The Guitar Wizardry of Eric Johnson and the Limits of Naturalistic Evolution
Earlier this week, my wife and I enjoyed a concert at the Mercury Ballroom from one of my favorite musicians, Grammy Award-winning guitarist Eric Johnson. Listening to song after song that coupled extraordinary technical skill with blinding flashes of improvisation, I could not keep myself from considering the absurdity of thinking that such order and complexity could emerge from nothing more than random chance and fortuitous mutations.
Naturalistic evolution ought to reduce, or even to eliminate, creativity that makes no net contribution to survival. And yet, there are forms of music that require far more from the composer and performer than the music could ever give back in the form of survival and reproduction.
Beyond that, our own appreciation of these minglings of melody and harmony and rhythm requires something deeper than naturalistic models of evolution can adequately explain. Philosopher Anthony O’Hear recognizes as much in his excellent book Beyond Evolution: Human Nature and the Limits of Evolutionary Explanation:
Appreciation of things external to us [reflects] a deep and pre-conscious harmony between us and the world. ... But how could we think of an aesthetic justification of experience ... unless our aesthetic experience was sustained by a divine will revealed in the universe? ... This is a dilemma I cannot solve or tackle head on.

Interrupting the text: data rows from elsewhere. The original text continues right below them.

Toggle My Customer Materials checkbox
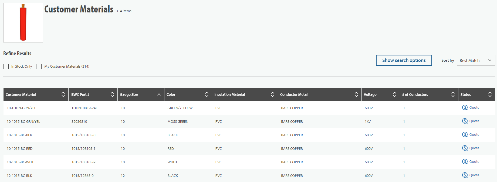39,67
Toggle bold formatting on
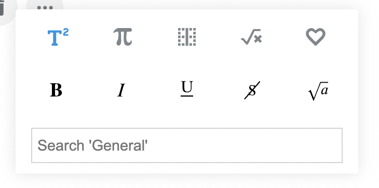Screen dimensions: 379x188 pos(56,90)
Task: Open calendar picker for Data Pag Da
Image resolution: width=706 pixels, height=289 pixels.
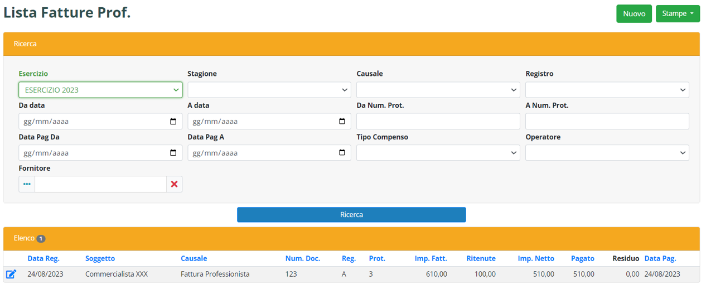Action: click(173, 153)
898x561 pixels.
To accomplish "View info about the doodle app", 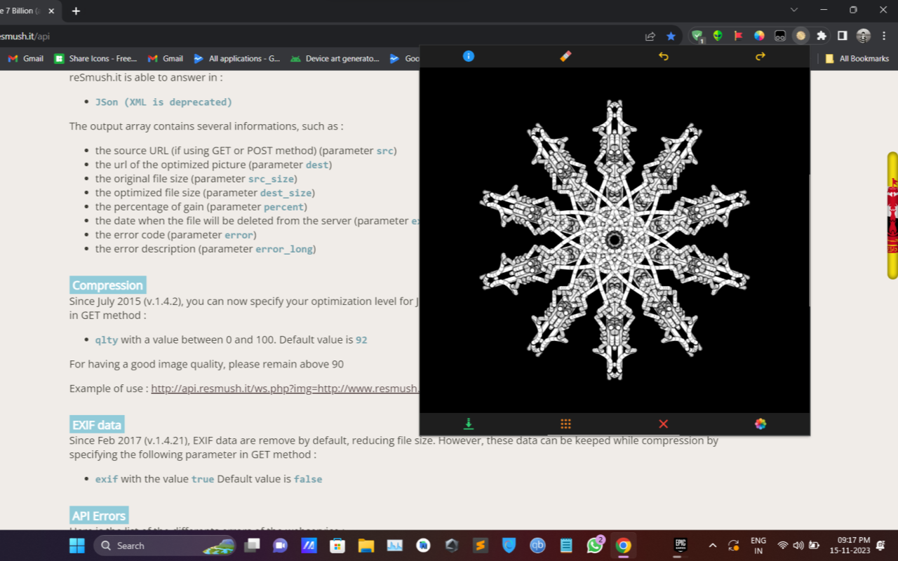I will point(468,57).
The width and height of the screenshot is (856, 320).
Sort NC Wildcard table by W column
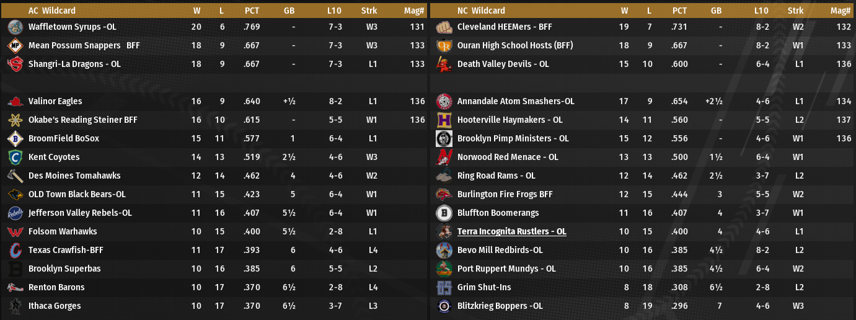(625, 11)
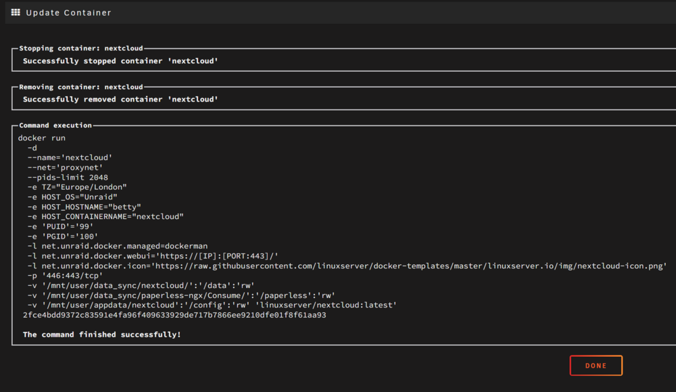This screenshot has height=392, width=676.
Task: Click the HOST_HOSTNAME="betty" line
Action: (x=84, y=207)
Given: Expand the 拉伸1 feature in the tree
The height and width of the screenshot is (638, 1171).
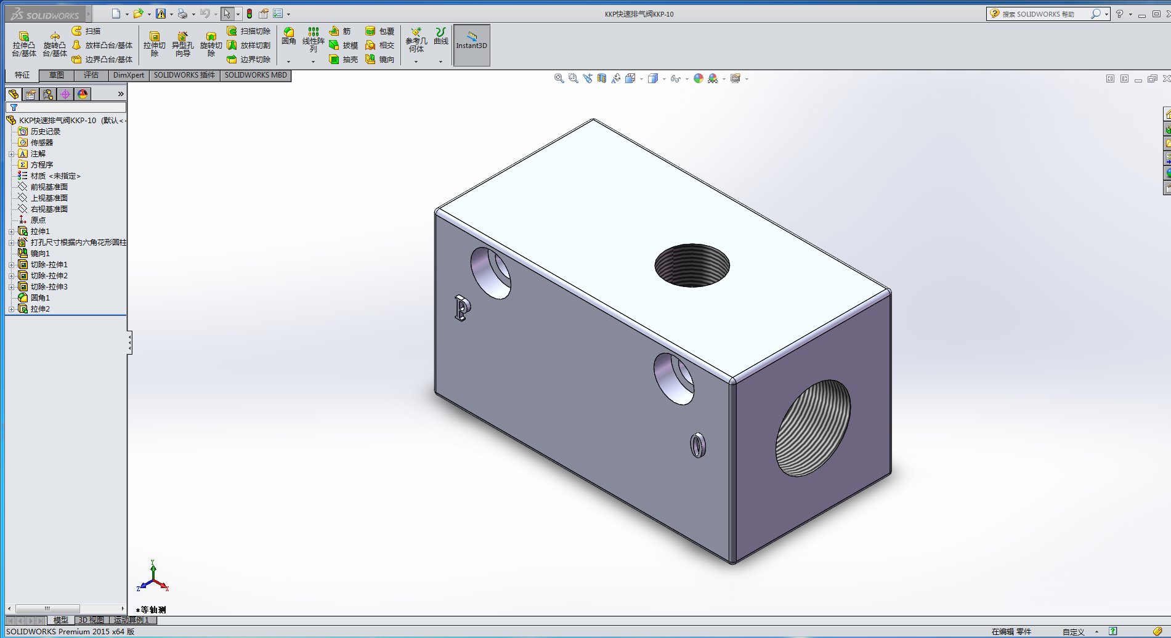Looking at the screenshot, I should [x=11, y=232].
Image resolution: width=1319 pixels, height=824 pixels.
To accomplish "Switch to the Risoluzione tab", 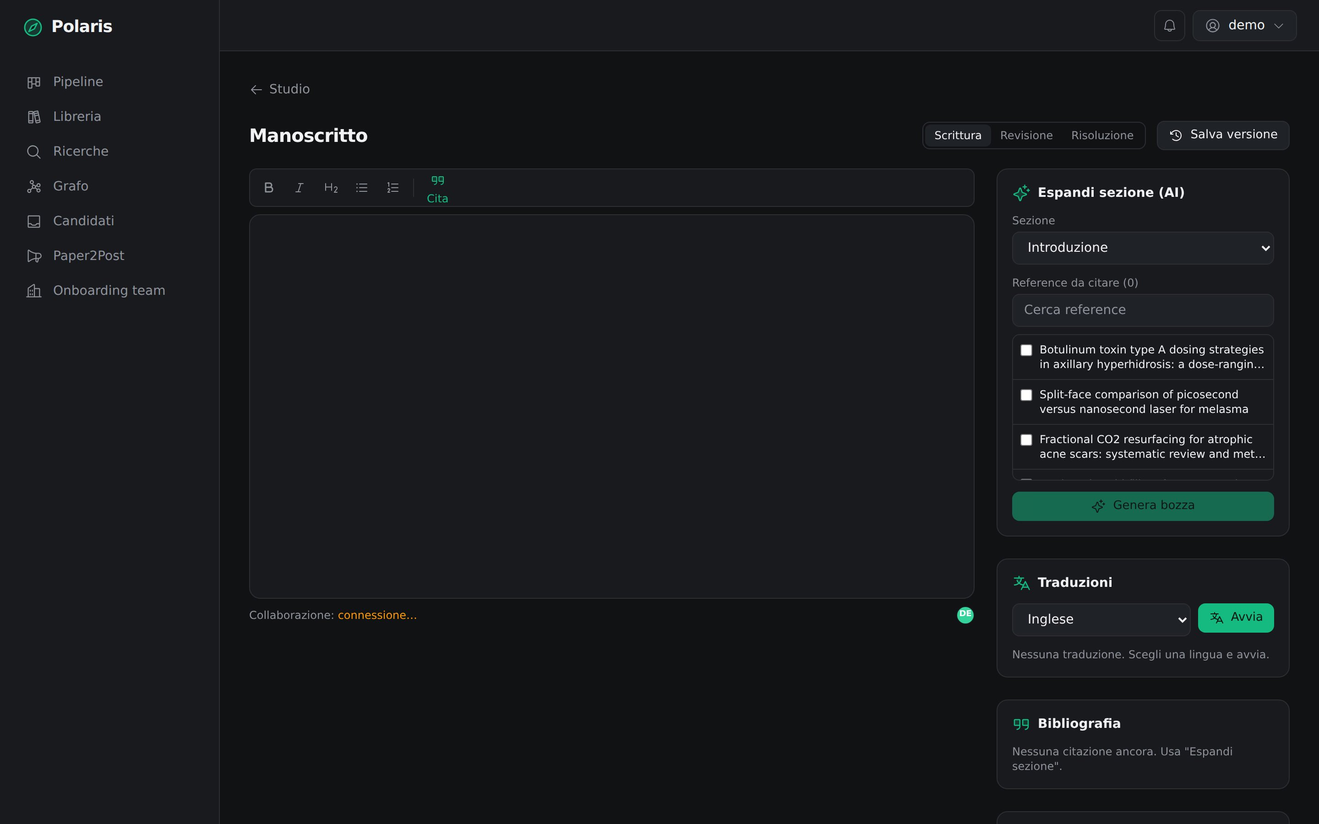I will coord(1102,135).
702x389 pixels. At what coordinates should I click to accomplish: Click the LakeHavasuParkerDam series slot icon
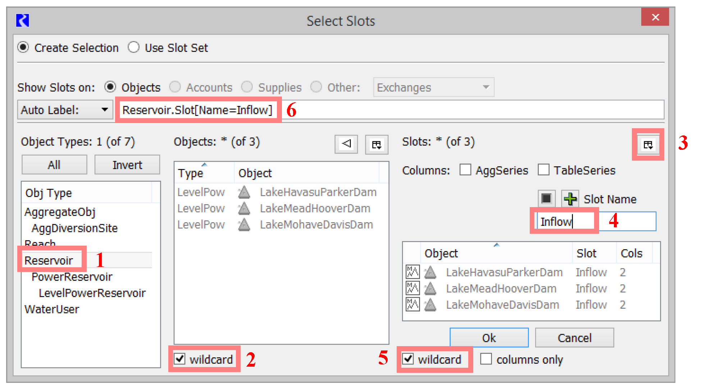pos(412,272)
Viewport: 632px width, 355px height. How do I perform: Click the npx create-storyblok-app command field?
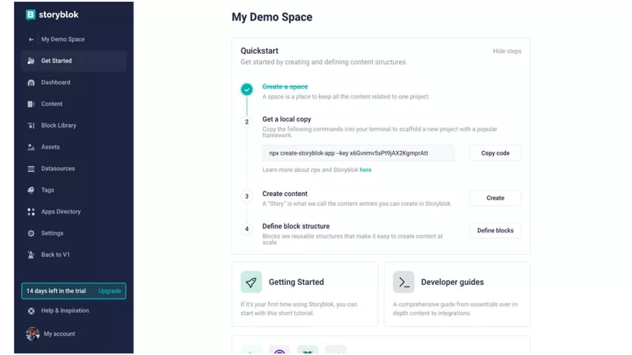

Even if I lost every other vestige of faith, I would still believe in God because I cannot explain the reality of music without some appeal to a Creator. Kurt Vonnegut spoke more truth than he knew when he wrote,
If I should ever die, God forbid, let this be my epitaph:
THE ONLY PROOF HE NEEDED
FOR THE EXISTENCE OF GOD
WAS MUSIC
Music alone isn’t enough to get anyone to the good news of Jesus, but it provides plenteous evidence for the existence of a God who abounds in goodness and beauty.